| GIVEN EXERCISE 1 |
Answer from the Star Cops passage:
(a) Who offered the guest post on Star Cops?
(b) Which song was at number one on 6 July 1987, and by whom?
(c) On which channel and at what time was the first episode of Star Cops broadcast?
| GIVEN EXERCISE 2 |
Carry the Star Cops passage forward from its last sentence, writing a few more sentences in the same style.

| EXTRACT |
____________
Iain Coleman offered me a guest post on Star Cops ever so slightly too late to make it in for the holiday run of them I did, so I held it for later. Since running one this week massages my schedule such that all the Children of Earth entries fall into the same writing week, here it is.
It is 6 July 1987. The Pet Shop Boys are at number one with “It’s a Sin”, having knocked The Firm’s “Star Trekkin’” off the top spot a week earlier. The European Community has passed the Single European Act, a key step towards the European Union as we know it today, and a court in Lyon has sentenced the city’s former Gestapo leader Klaus Barbie to life imprisonment for crimes against humanity. And at 8:30 pm on BBC 2, the first episode of Star Cops is broadcast.
____________
| RAW DATA |
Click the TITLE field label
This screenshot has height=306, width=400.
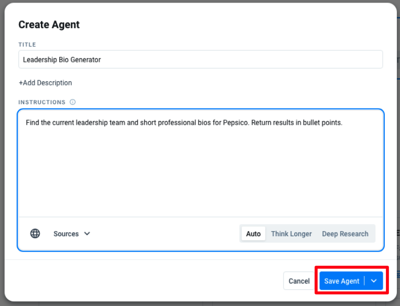tap(27, 45)
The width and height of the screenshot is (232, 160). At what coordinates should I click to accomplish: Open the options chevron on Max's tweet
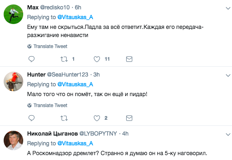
____________
| TASK RESPONSE 1 |
(a) Iain Coleman
(b) "It's a Sin" by the Pet Shop Boys
(c) BBC 2, at 8:30 pm

| TASK RESPONSE 2 |
Star Cops was created by Chris Boucher, who wrote five of the nine broadcast episodes. By this time, Boucher was an old hand at TV SF, having written three well-received Doctor Who serials before moving to Blake’s 7, where he was script editor on all four seasons as well as writing that show’s best episodes. After killing off Blake and his crew he had moved on to script editing established BBC police dramas Juliet Bravo and Bergerac.
As a cop show set in outer space, Star Cops combined both major strands of Boucher’s career. With its blending of genres, it was intended to appeal to a cross-over audience. Unfortunately, it never achieved high ratings and met with limited critical acclaim. Its initial nine-episode run was never repeated, and there was no second series.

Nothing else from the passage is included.